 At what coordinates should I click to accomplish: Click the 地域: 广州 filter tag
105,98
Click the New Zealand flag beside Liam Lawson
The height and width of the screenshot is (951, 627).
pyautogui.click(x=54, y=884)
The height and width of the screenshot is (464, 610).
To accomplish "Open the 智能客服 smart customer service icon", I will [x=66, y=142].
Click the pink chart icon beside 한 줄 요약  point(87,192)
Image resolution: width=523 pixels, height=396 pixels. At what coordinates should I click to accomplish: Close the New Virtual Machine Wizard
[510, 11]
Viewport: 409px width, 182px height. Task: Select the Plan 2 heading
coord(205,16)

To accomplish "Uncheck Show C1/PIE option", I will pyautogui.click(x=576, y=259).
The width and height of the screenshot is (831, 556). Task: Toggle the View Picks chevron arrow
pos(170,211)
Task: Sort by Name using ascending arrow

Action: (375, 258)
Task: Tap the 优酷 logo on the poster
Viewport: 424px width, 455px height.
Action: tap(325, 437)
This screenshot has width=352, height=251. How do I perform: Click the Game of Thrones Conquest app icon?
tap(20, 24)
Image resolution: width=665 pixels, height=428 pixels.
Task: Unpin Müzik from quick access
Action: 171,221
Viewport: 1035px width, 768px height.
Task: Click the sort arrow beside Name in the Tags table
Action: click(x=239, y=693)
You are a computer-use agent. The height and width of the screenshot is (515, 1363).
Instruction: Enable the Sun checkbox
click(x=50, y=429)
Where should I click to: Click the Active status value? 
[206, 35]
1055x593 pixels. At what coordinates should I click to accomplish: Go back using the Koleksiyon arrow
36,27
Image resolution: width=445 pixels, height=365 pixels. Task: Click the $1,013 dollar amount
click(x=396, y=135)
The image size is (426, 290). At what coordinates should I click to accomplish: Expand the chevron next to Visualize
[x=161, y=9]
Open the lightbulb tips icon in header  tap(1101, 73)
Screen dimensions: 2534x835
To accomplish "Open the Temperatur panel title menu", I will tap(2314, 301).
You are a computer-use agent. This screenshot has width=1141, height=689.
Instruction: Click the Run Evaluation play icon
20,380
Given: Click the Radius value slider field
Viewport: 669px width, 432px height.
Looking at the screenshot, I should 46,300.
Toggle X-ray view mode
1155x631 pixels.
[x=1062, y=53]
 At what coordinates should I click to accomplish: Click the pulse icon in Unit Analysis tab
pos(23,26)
____
▶ [The problem]
Print the entries once more, identical in every line.

▶ [Result of this exercise]
 At what coordinates should I click to accomplish: Click the 地域: 广州 filter tag
105,98
Click the New Zealand flag beside Liam Lawson
The height and width of the screenshot is (951, 627).
pyautogui.click(x=54, y=884)
The height and width of the screenshot is (464, 610).
To accomplish "Open the 智能客服 smart customer service icon", I will [x=66, y=142].
Click the pink chart icon beside 한 줄 요약  point(87,192)
Image resolution: width=523 pixels, height=396 pixels. At what coordinates should I click to accomplish: Close the New Virtual Machine Wizard
[510, 11]
Viewport: 409px width, 182px height. Task: Select the Plan 2 heading
coord(205,16)

To accomplish "Uncheck Show C1/PIE option", I will pyautogui.click(x=576, y=259).
The width and height of the screenshot is (831, 556). Task: Toggle the View Picks chevron arrow
pos(170,211)
Task: Sort by Name using ascending arrow

Action: (375, 258)
Task: Tap the 优酷 logo on the poster
Viewport: 424px width, 455px height.
Action: tap(325, 437)
This screenshot has width=352, height=251. How do I perform: Click the Game of Thrones Conquest app icon?
tap(20, 24)
Image resolution: width=665 pixels, height=428 pixels.
Task: Unpin Müzik from quick access
Action: 171,221
Viewport: 1035px width, 768px height.
Task: Click the sort arrow beside Name in the Tags table
Action: click(x=239, y=693)
You are a computer-use agent. The height and width of the screenshot is (515, 1363).
Instruction: Enable the Sun checkbox
click(x=50, y=429)
Where should I click to: Click the Active status value? 
[206, 35]
1055x593 pixels. At what coordinates should I click to accomplish: Go back using the Koleksiyon arrow
36,27
Image resolution: width=445 pixels, height=365 pixels. Task: Click the $1,013 dollar amount
click(x=396, y=135)
The image size is (426, 290). At what coordinates should I click to accomplish: Expand the chevron next to Visualize
[x=161, y=9]
Open the lightbulb tips icon in header  tap(1101, 73)
Screen dimensions: 2534x835
To accomplish "Open the Temperatur panel title menu", I will tap(2314, 301).
You are a computer-use agent. This screenshot has width=1141, height=689.
Instruction: Click the Run Evaluation play icon
20,380
Given: Click the Radius value slider field
Viewport: 669px width, 432px height.
Looking at the screenshot, I should 46,300.
Toggle X-ray view mode
1155x631 pixels.
[x=1062, y=53]
 At what coordinates should I click to accomplish: Click the pulse icon in Unit Analysis tab
pos(23,26)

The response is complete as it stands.